* WORK REQUEST *
In the entries below, the word "will" appears on some lines. Copy each of those lines.

(Dataset entries)
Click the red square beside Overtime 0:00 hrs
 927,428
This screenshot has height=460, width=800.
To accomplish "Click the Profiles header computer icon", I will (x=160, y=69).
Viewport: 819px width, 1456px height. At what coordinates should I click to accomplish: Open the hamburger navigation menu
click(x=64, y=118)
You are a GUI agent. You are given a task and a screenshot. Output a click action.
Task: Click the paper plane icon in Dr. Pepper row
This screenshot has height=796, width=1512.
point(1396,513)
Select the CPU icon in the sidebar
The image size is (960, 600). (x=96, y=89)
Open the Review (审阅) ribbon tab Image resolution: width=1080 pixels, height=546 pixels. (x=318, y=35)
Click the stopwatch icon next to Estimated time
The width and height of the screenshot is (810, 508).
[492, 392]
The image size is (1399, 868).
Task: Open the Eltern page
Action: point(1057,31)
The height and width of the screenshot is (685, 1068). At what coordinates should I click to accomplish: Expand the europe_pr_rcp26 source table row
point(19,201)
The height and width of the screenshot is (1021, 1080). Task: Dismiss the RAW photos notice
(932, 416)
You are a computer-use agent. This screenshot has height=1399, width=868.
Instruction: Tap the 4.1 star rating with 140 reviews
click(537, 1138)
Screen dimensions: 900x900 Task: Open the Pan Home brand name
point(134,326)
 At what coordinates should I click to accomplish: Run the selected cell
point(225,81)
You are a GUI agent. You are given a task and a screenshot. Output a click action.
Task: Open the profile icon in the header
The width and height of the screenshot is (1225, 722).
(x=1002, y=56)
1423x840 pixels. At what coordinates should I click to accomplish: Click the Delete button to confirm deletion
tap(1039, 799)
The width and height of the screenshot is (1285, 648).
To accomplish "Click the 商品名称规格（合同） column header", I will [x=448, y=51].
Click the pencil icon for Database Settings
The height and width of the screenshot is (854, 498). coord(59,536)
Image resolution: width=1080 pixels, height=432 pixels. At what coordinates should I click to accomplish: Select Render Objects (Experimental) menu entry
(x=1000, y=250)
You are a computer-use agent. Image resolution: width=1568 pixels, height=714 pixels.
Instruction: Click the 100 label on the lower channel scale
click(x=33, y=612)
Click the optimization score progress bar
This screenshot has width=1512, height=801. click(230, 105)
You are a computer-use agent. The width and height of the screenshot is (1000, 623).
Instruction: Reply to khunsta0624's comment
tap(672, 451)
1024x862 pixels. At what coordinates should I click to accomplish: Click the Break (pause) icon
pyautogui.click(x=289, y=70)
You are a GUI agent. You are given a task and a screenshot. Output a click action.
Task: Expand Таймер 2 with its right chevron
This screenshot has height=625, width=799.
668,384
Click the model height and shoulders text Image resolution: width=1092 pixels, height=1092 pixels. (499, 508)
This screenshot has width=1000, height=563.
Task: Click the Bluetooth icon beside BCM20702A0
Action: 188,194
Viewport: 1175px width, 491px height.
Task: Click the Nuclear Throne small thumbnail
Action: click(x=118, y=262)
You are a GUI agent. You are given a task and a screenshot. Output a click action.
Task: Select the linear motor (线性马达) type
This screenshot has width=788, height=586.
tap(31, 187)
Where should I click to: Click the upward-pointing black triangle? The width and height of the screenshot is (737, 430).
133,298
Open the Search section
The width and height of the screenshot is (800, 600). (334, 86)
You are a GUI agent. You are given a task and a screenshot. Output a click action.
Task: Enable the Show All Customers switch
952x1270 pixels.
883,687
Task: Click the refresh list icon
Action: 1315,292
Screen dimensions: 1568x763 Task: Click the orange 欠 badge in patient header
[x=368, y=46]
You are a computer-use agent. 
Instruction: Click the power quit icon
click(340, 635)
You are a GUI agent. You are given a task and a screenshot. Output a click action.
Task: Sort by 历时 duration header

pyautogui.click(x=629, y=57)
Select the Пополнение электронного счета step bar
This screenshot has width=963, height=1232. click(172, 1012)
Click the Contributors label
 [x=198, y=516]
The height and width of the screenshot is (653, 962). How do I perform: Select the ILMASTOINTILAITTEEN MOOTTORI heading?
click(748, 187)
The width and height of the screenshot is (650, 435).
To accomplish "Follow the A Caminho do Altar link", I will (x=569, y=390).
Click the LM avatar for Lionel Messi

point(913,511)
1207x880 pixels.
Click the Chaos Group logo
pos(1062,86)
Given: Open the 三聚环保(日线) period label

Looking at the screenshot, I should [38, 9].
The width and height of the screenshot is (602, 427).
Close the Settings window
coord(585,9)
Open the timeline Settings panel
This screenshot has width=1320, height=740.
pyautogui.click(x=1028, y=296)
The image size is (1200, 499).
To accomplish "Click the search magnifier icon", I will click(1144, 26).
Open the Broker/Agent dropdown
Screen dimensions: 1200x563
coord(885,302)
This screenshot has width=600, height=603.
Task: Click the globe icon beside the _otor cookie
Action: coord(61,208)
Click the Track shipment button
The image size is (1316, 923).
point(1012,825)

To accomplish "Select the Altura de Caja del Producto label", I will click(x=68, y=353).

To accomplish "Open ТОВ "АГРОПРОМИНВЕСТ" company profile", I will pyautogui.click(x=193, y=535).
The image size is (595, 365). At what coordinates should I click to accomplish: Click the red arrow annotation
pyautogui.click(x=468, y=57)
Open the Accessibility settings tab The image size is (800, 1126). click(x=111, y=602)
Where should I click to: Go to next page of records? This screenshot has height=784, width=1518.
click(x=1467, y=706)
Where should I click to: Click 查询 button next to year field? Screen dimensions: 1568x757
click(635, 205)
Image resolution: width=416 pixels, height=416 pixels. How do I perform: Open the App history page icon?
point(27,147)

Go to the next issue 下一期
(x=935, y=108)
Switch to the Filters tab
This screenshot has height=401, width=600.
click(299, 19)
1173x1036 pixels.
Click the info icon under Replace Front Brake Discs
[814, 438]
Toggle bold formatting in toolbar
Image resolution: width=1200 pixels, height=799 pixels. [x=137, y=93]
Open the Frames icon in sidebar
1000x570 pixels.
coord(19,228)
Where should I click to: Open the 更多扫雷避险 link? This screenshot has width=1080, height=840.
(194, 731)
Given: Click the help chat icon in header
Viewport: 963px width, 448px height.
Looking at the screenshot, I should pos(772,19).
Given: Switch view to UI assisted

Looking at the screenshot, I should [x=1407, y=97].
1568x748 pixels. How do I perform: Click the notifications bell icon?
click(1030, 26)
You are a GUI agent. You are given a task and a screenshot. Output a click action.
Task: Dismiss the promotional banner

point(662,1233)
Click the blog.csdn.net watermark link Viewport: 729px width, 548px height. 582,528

* ANSWER BOX *
To accomplish "Click the Profiles header computer icon", I will (x=160, y=69).
To accomplish "Click the 商品名称规格（合同） column header", I will [x=448, y=51].
To accomplish "Follow the A Caminho do Altar link", I will (x=569, y=390).
To accomplish "Click the search magnifier icon", I will click(1144, 26).
To accomplish "Select the Altura de Caja del Producto label", I will click(x=68, y=353).
To accomplish "Open ТОВ "АГРОПРОМИНВЕСТ" company profile", I will pyautogui.click(x=193, y=535).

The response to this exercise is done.